Así que su belleza se resalta, y si no fuera por los gestores culturales que viven en el pueblo, y alguno que otro adulto mayor, la memoria dura y pura de esta bahía se habría perdido en el capitalismo del mercado, el producto y el consumo. Portobelo es sinónimo de la acumulación primaria en Panamá: la trata de personas en condición humana esclavizada.

Pero, gracias a boricua Ismael Rivera y su canción cumbre de 1974, El Nazareno, este pueblo de apenas dos mil habitantes, a casi dos horas de Ciudad Panamá, se inmortalizó. Maelo Rivera hizo para Portobelo, lo que el pintor español Pablo Picasso hizo para el poblado de Gernika, en el País Vasco, enclavado en España. Ambos dejaron en sus obras creativas un legado para la historia, para la humanidad, a partir de un pueblo y una obra artística.

Pero hoy Panamá, país sumido en unos niveles de corrupción política insoportables, así como en una desigualdad económica poco reconocida, convive con una expansión inmobiliaria dirigida a inversionistas extranjeros; combinado este modelo, con un fuerte empuje al turismo internacional.

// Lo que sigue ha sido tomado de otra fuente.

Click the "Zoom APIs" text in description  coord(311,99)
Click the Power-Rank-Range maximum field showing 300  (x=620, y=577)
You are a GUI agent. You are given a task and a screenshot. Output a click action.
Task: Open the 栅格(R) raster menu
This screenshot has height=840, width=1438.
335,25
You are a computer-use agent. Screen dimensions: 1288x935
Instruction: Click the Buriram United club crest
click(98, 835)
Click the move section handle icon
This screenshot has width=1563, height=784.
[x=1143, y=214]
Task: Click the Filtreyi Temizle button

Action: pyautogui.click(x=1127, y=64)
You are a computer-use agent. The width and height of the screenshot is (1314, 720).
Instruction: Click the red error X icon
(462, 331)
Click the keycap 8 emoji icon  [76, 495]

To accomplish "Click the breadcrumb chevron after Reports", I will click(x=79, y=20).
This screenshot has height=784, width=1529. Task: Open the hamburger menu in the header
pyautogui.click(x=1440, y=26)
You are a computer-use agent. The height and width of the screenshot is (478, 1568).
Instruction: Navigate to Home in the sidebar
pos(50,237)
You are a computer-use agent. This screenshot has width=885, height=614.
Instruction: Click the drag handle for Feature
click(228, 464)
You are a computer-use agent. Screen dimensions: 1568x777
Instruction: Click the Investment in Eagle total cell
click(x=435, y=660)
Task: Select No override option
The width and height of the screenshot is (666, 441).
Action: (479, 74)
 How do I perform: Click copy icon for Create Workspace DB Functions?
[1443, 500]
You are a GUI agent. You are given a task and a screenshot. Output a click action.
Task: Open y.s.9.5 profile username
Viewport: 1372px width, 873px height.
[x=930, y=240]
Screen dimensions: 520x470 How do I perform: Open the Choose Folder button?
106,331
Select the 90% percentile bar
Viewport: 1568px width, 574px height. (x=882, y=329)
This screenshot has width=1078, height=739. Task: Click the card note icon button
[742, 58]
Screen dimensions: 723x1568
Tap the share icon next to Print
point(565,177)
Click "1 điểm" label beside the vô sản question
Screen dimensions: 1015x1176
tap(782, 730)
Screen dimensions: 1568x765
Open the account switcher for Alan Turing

La fórmula aplicada en Panamá, de corte neoliberal y sin fondos federales como lo es el caso de Puerto Rico, deja a este país en la convivencia entre personas con mucho poder económico ante asalariados, desempleados y marginados, con poca o ninguna capacidad económica para poder participar en la economía de mercado que aquí es la dominante.

Regresar a Portobelo, más allá de la estatua de Ismael Rivera dedicada a él y a las caras lindas de mi gente negra, aquí, de América Latina, es también encontrarnos con el poblado dividido entre los blancos, nacionales o internacionales, que van poco a poco comprando todas las casas de los pobladores originales para convertirlas en pequeños hostales para europeos y norteamericanos caucásicos. Es decir, la desigualdad del capital se convierte en la desigualdad en el consumo entre blancos que participan y negros que están excluidos.

Volver a Portobelo hoy, es pensar que El Nazareno, realmente hablando, no cuidó de mis amigos. Pensemos.